### Activity
Please give back each entry below unaltered, leaving the pictures out.

### Supplied records
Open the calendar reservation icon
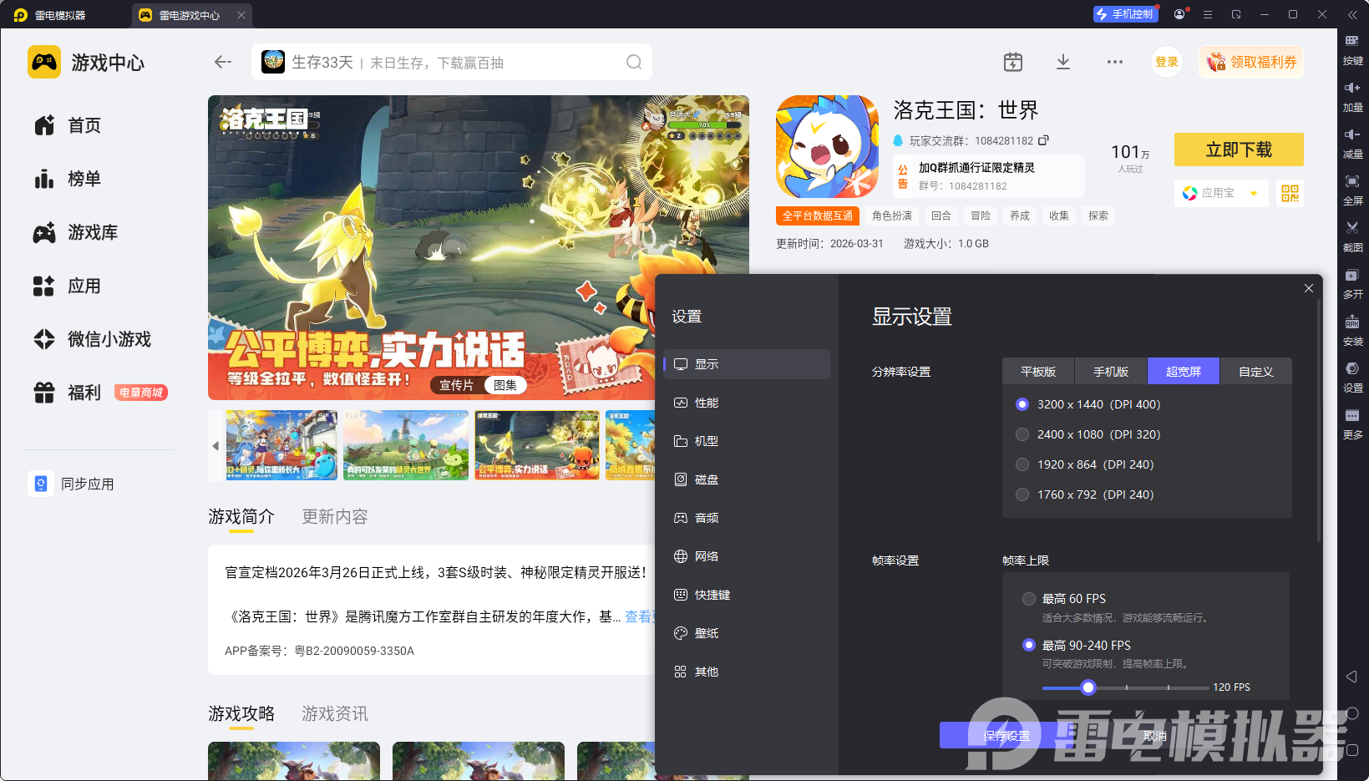This screenshot has height=781, width=1369. pos(1012,62)
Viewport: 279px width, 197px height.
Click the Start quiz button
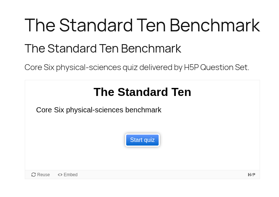(x=142, y=140)
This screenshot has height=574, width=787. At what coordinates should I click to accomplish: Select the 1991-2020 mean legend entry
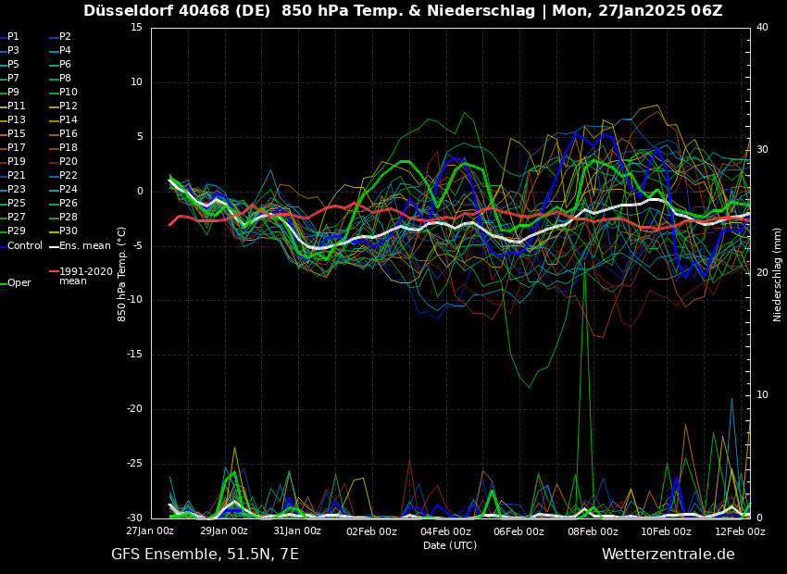click(85, 276)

### Reply
Open the calendar reservation icon
This screenshot has height=781, width=1369. pos(1012,62)
Viewport: 279px width, 197px height.
Click the Start quiz button
(x=142, y=140)
This screenshot has height=574, width=787. At what coordinates should I click to accomplish: Select the 1991-2020 mean legend entry
click(85, 276)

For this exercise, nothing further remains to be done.